I am certain that Hillary Clinton would make a much better vice-presidential candidate for Obama than Ferraro did for Mondale. Of course, that's only going to happen if her surrogates and campaign staff don't continue to raise the issue of race in an attempt to divide the Democratic electorate. Ferraro's comments may have been the worst coming from the Clinton camp, but they were not the first.

Posted by: Josh Kardon | Mar 13, 2008 8:22:42 AM

Bill R., I really don't know how to respond to someone who compares a lifelong champion for equality to George Wallace. I hope you don't care more about whipping up outrage against Sen. Clinton than you do about confronting racially provocative comments and promoting racial understanding.

I'm suggesting that, as Peter DeFazio suggested yesterday, both campaigns knock it off and run an issue-based campaign. Perhaps you aren't an ideal audience for that sort of message.

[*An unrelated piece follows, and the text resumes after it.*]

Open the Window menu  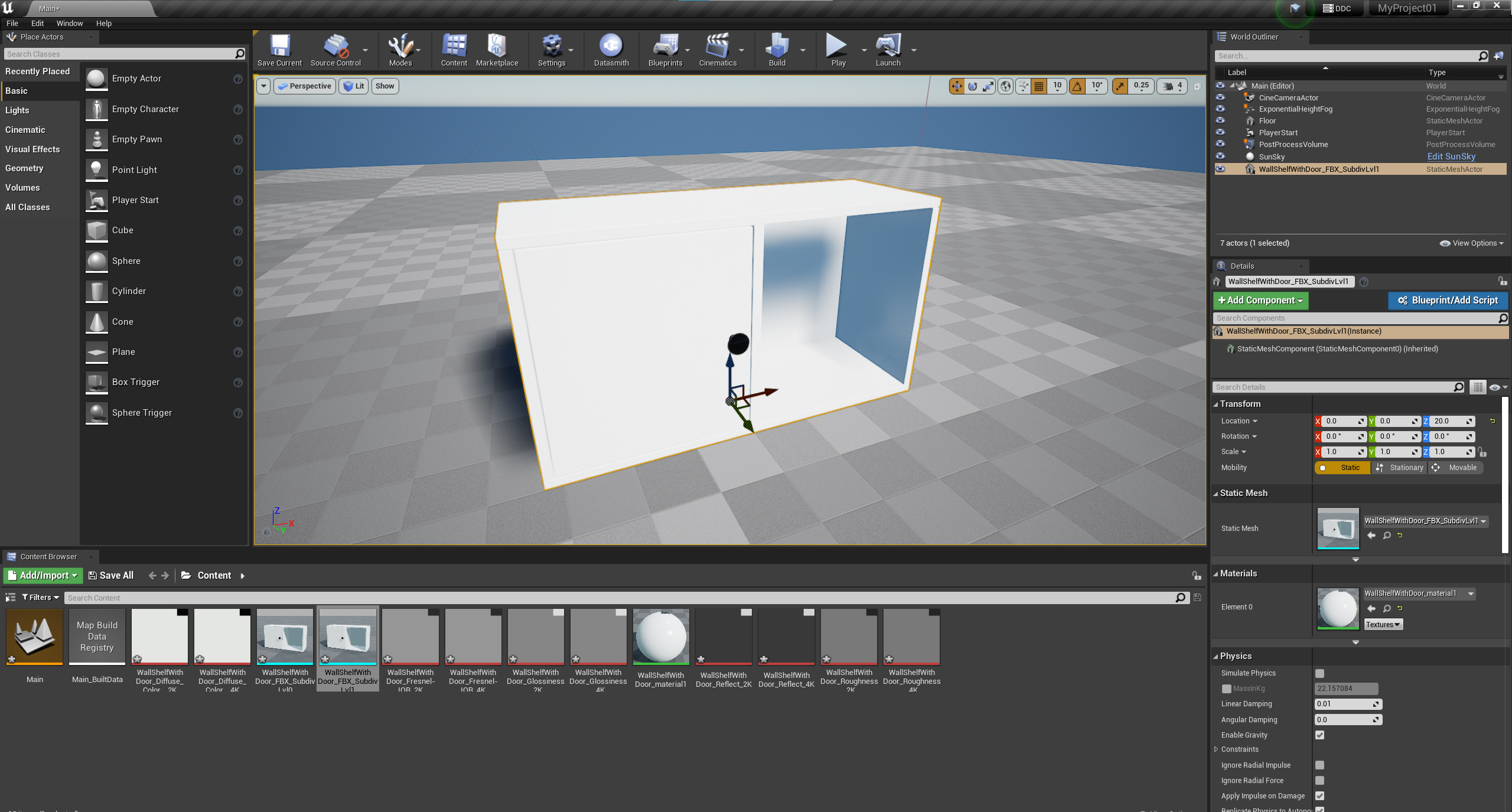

Posted by: John Calhoun | Mar 13, 2008 8:29:00 AM

I was shocked to hear Ferraro not only make her statement, but keep repeating it. She is clearly tone deaf and lives in the Archie Bunker world she represented in Congress. What disappointed me is Clinton's slow and measured response. As time has gone on, Hillary has made stronger comments rejecting what Ferraro said, but still not coming up to the standard that I think we Democrats should have. I don't think for a minute that Bill and Hillary are racists themselves, but they sure have not been forthright in taking action when they or their supporters screwed up.

Hillary was very moralistic about Obama's stand on Farrakhan, but thinks a lesser condemnation of what Ferraro said is acceptable for her. It hurts me that she has soft pedaled this issue. I know that there are racists out there. I thought, hoped?, that this year this Democratic party had moved beyond it.

Posted by: andy | Mar 13, 2008 8:37:39 AM

Not sure what the big deal is, Ferraro is just speaking the truth. Obama being black is one of the really big deals of the whole race. You would have to be from a different planet to have noticed that virtually all of the press and discussion mention the fact that he is black. That he is the first black front runner for president, etc. So of course the fact that he is black is part of the reason he is where he is. If, as Ferraro said, he was an inexperienced white guy from the midwest he would be toast by now.
Now Ferraro could've really stuck the shiv in had she said some other true things such as: it is nice to see a young black man who knows who is father is. Or: it is nice to see a young black man who isn't in jail. Both of those statements would be rooted in the truth but would've been even meaner.
Of course Ferraro could've also given the other side of the equation which is that because Obama is black he'll have a very difficult time winning a majority of the non-black vote. Being black helps him but it also hurts him. Net effect is probably negative. For that he can thank his brother black men who are such big screwups that they've poisoned the well. Anyone pay attention to the arrests in the murders of the college girls back east? Yep, young black men.

Posted by: DB | Mar 13, 2008 8:41:22 AM

Come on Josh- when Powers called Hillary a "monster" she was asked to leave the next day. Geraldine made clear that she had NOT been asked to leave. They let the story run through two news cycles before doing anything about it. Now that the damage is done, and the racists got the message, they can conveniently "reject and repudiate" the statements.